*YOUR TASK*: Edit the lines between the one holding "on legend-label: Статейные" and the one holding "Looking at the", inclusive, replacing "coordinate pair" with "point" and changing nothing else; give back only those lines.

*DATA PROVIDED*:
----

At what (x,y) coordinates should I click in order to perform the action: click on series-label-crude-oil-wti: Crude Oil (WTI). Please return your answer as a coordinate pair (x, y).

----

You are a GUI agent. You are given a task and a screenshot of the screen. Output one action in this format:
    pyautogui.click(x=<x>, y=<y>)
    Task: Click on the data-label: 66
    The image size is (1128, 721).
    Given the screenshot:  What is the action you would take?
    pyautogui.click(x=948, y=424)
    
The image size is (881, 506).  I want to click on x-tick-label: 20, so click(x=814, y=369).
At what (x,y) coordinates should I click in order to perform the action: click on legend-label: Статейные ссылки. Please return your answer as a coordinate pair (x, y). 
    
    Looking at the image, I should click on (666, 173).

----

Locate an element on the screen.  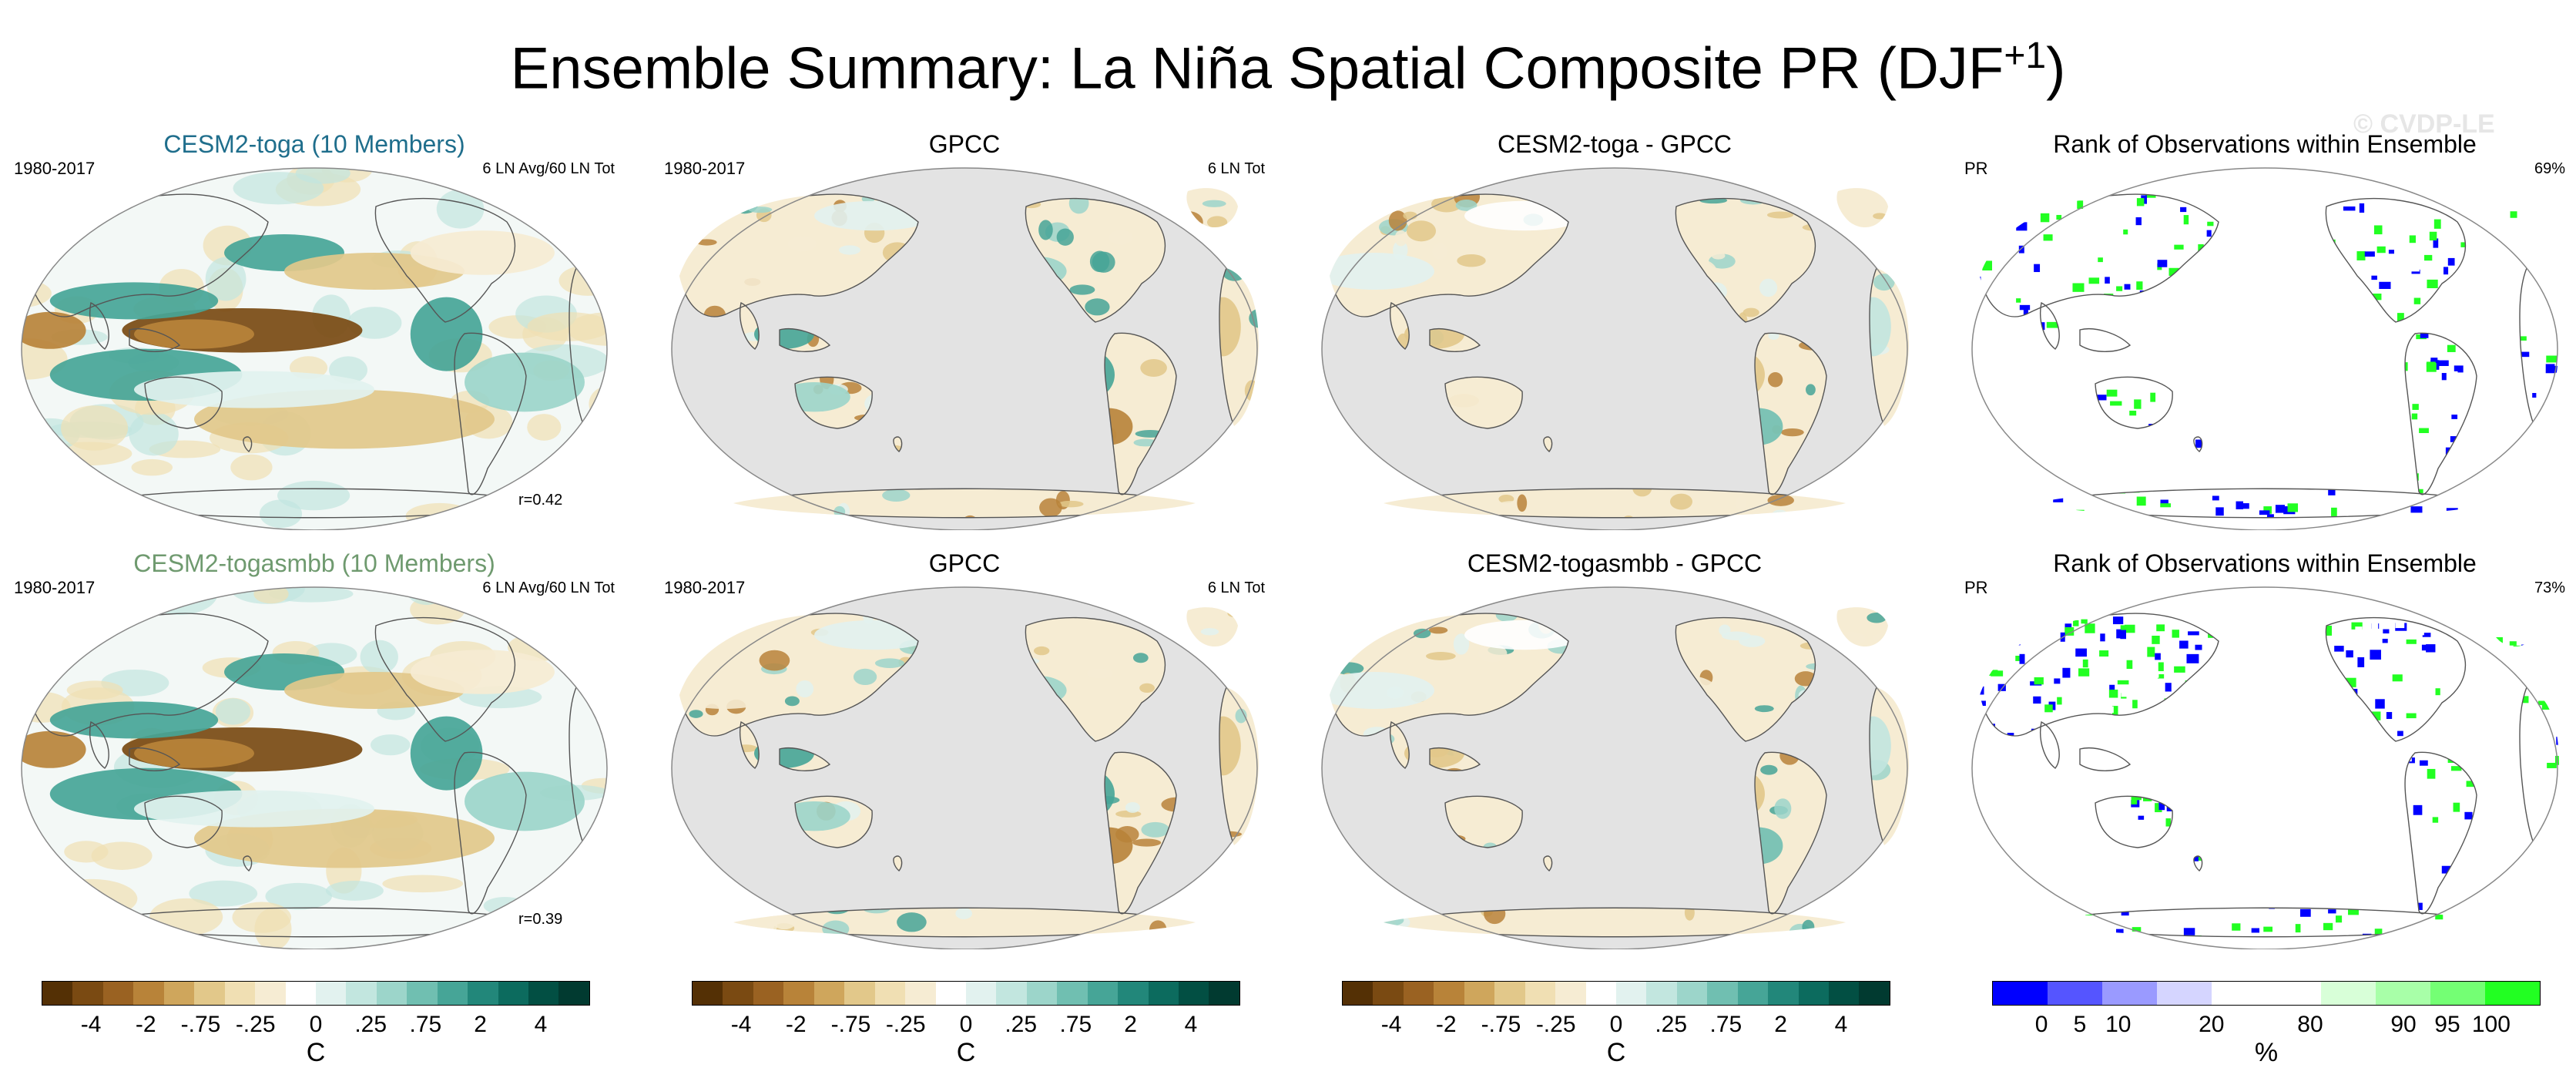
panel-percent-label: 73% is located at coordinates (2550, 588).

----

*WRITTEN RESPONSE*:
At what (x,y) coordinates should I click in order to perform the action: click on legend-label: Статейные ссылки. Please return your answer as a point (x, y). 
    
    Looking at the image, I should click on (666, 173).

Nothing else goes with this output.